Task directions
Please repeat all of the listing exactly.
━━━━━━━━━━━━━━━━━━━━━━━━━━━━━━
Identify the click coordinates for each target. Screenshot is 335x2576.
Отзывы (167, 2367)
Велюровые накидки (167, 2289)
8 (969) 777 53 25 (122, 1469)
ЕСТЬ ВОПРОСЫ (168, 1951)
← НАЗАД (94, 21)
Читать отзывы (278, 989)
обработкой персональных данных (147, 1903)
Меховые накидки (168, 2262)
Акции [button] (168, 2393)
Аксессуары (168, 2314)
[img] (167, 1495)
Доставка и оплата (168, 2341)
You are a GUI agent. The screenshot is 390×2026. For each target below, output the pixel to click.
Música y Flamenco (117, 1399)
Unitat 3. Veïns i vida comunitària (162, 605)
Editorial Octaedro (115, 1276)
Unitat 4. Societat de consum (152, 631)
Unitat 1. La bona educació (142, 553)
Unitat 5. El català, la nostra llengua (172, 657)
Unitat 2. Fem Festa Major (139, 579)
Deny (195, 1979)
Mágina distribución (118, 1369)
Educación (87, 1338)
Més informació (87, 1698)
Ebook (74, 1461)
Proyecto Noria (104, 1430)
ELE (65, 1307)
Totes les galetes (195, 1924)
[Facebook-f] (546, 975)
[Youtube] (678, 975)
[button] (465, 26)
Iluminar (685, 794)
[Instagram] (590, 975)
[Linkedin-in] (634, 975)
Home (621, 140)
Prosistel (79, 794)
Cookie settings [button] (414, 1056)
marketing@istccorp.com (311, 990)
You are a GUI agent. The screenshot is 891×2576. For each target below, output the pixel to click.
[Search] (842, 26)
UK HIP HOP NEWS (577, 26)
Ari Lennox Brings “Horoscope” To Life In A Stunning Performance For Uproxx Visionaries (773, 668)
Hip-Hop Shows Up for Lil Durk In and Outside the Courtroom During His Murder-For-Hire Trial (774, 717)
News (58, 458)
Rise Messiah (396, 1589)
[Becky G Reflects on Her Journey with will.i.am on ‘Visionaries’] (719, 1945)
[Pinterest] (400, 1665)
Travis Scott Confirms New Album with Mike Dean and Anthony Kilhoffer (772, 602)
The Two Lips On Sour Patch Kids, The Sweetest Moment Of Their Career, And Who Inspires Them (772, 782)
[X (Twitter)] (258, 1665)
━━━━━━━━━━━━━━━━━━━━━━━━━━━━━━
Exercise output
Identify the click coordinates for each target. Screenshot is 335x2576.
Отзывы (167, 2367)
Велюровые накидки (167, 2289)
8 (969) 777 53 25 (122, 1469)
ЕСТЬ ВОПРОСЫ (168, 1951)
← НАЗАД (94, 21)
Читать отзывы (278, 989)
обработкой персональных данных (147, 1903)
Меховые накидки (168, 2262)
Акции [button] (168, 2393)
Аксессуары (168, 2314)
[img] (167, 1495)
Доставка и оплата (168, 2341)
You are a GUI agent. The screenshot is 390×2026. For each target below, output the pixel to click.
Música y Flamenco (117, 1399)
Unitat 3. Veïns i vida comunitària (162, 605)
Editorial Octaedro (115, 1276)
Unitat 4. Societat de consum (152, 631)
Unitat 1. La bona educació (142, 553)
Unitat 5. El català, la nostra llengua (172, 657)
Unitat 2. Fem Festa Major (139, 579)
Deny (195, 1979)
Mágina distribución (118, 1369)
Educación (87, 1338)
Més informació (87, 1698)
Ebook (74, 1461)
Proyecto Noria (104, 1430)
ELE (65, 1307)
Totes les galetes (195, 1924)
[Facebook-f] (546, 975)
[Youtube] (678, 975)
[button] (465, 26)
Iluminar (685, 794)
[Instagram] (590, 975)
[Linkedin-in] (634, 975)
Home (621, 140)
Prosistel (79, 794)
Cookie settings [button] (414, 1056)
marketing@istccorp.com (311, 990)
You are a GUI agent. The screenshot is 891×2576. For each target below, output the pixel to click.
[Search] (842, 26)
UK HIP HOP NEWS (577, 26)
Ari Lennox Brings “Horoscope” To Life In A Stunning Performance For Uproxx Visionaries (773, 668)
Hip-Hop Shows Up for Lil Durk In and Outside the Courtroom During His Murder-For-Hire Trial (774, 717)
News (58, 458)
Rise Messiah (396, 1589)
[Becky G Reflects on Her Journey with will.i.am on ‘Visionaries’] (719, 1945)
[Pinterest] (400, 1665)
Travis Scott Confirms New Album with Mike Dean and Anthony Kilhoffer (772, 602)
The Two Lips On Sour Patch Kids, The Sweetest Moment Of Their Career, And Who Inspires Them (772, 782)
[X (Twitter)] (258, 1665)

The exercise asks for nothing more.